SOURCE =>
3. The plaintiff claimed to be the holder of an agreement to sell dated 21.03.2006, which was executed by the defendants. He filed a suit for possession by way of specific performance of the agreement to sell. He claimed that the defendants agreed to sell 8 acres, 5 kanals and 9 marlas of land in favour of the plaintiff @ 12,00,000/- per acre on receipt of an amount of 24,00,000/-. It was asserted that the defendants have failed to perform their part of the contract. While filing the reply, the defendants claimed that the plaintiff did not have the money despite two extensions given to the plaintiff to perform his part of the contract. It was asserted that the defendants sent a notice dated 27.06.2006, which was received by the plaintiff on 26.07.2006. In the aforesaid notice, the plaintiff was called upon to come for execution of the sale deed on 03.08.2006, but the plaintiff did not come forward.

PARTS OF THE EXERCISE =>
1/ Turn the paragraph of the court passage that begins "The plaintiff claimed to be the holder" into a short bulleted list that keeps its main facts.
2/ According to the court passage, on what date did the plaintiff receive the defendants' notice?
3/ Carry on the court passage from its last sentence.
The material that comes next is from a separate source.

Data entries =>
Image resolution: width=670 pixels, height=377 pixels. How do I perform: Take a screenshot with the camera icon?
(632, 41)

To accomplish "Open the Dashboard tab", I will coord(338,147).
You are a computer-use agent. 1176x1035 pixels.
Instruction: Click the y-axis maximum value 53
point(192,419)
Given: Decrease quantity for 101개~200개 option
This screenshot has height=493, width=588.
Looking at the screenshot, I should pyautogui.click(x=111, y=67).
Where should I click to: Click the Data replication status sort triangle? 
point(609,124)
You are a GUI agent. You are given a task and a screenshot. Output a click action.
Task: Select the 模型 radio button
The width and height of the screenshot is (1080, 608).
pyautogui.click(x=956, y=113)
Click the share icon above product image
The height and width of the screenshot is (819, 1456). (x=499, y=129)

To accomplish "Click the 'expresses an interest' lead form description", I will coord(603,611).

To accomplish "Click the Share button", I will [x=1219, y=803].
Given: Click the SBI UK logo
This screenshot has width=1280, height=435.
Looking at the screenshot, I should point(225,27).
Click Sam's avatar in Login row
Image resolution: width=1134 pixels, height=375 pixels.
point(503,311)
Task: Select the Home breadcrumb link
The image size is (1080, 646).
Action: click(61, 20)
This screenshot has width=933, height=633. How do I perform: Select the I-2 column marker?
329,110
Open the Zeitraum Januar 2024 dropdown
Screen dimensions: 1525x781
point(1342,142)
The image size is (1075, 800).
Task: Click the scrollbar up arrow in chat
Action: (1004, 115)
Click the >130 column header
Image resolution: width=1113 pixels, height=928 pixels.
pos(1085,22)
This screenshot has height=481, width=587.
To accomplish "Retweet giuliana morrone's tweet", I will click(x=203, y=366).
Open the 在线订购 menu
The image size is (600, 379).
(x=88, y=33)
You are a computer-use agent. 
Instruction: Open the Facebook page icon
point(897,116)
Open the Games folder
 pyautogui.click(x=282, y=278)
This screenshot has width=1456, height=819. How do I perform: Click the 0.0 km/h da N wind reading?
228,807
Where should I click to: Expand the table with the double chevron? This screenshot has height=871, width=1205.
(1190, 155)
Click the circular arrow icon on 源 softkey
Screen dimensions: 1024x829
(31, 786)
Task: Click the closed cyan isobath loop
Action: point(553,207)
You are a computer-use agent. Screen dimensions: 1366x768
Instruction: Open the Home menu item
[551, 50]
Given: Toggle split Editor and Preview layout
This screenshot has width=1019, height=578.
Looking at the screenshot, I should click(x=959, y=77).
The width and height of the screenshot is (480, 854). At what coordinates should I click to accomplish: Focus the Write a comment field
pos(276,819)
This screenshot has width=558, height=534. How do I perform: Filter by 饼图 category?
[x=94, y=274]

THE ANSWERS =>
1/
- The plaintiff claimed to hold an agreement to sell dated 21.03.2006, executed by the defendants.
- He sued for possession by way of specific performance of that agreement.
- Under it, the defendants agreed to sell him 8 acres, 5 kanals and 9 marlas of land at 12,00,000/- per acre, on receipt of 24,00,000/-.
- He asserted that the defendants failed to perform their part of the contract.
- The defendants replied that the plaintiff lacked the money despite two extensions to perform his part.
- They said they sent a notice dated 27.06.2006, which the plaintiff received on 26.07.2006.
- The notice called him to come for execution of the sale deed on 03.08.2006, but he did not come forward.

2/ 26.07.2006

3/
4. Both the Courts below, on appreciation of evidence, have recorded the concurrent findings of fact that the plaintiff was not ready and willing to perform his part of the contract because he did not arrange for payment of the balance amount. Both the Courts below have also found that the plaintiff has also failed to prove that he paid additional payment of 10,00,000/-.
5. Heard the learned counsel representing the parties and with their able assistance, perused the judgments passed by both the Courts below and the record, which was requisitioned.
6. The learned counsel representing the appellant contends that the plaintiff had asserted in his plaint that he was always ready and willing to perform his part of the contract. He submits that in any case, in the absence of set off for counter-claim, the plaintiff was entitled to refund the earnest money i.e. ₹24,00,000/-.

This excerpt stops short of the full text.